On the face of it, an overhead visual from AEW Europe at this week’s PERE Europe Summit might have caused alarm among members of the audience hoping to see debt funds continue providing a boost to liquidity in the real estate market.
The chart showed closed-end real estate debt fundraising falling by more than 42 percent from $25.0 billion raised in 2014 to $14.3 billion last year. However, participants on the real estate debt financing panel did not appear unduly worried.
One pointed out that last year’s total was still ahead of the average annual total since 2006, which stands at $11.3 billion. Another said that after the outstanding fundraising years of 2013 and 2014, when a cumulative $42.5 billion was raised, last year represented nothing more dramatic than a pause for breath. The priority now would be finding ways to invest the money already gathered rather than seeking to accumulate yet more of it.
The hope certainly has to be that nothing more troubling explains the apparent drop-off in investor appetite. After all, there is no question that liquidity has been badly affected by the constraints being imposed on the banks by regulators (think Basel III and UK slotting rules, for example), as well as by their own internal credit committees.

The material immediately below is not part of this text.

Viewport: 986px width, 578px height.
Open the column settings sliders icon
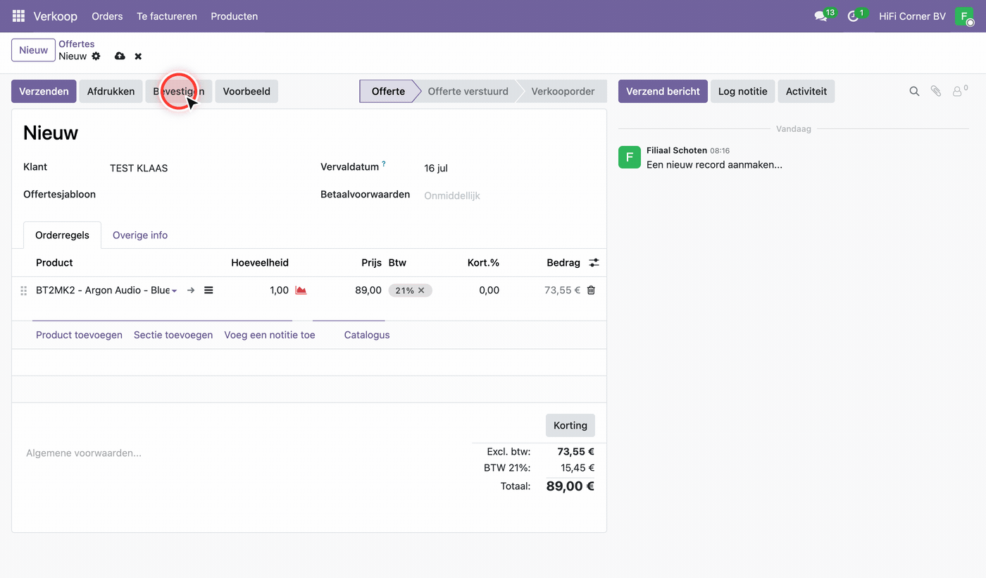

In an era of negative interest rates, strong competition to lend and tumbling margins, life for the banks has rarely been tougher. As a consequence, many now opt for the “originate to distribute” model, no longer seeing themselves as the natural long-term holders of debt. From this trend, debt funds have emerged as the new long-term holders and, rather than being in competition with the banks, have developed complementary relationships.
Moreover, the rise of alternative lenders has been welcomed by regulators – involving as it often does the transfer of risk to organisations better equipped to manage it. In certain niche areas of the market, such as providing finance to small developers – where there is a huge unmet demand and a need for timely execution – the role of alternative providers has been invaluable.
For these reasons, a healthy supply of real estate debt funding is a good thing. But maybe we shouldn’t wish for too much of a good thing. After all, a glut of capital and the fierce competition for deals that would inevitably follow could compress returns and make the funds victims of their own popularity. Perhaps that pause for breath should be welcomed.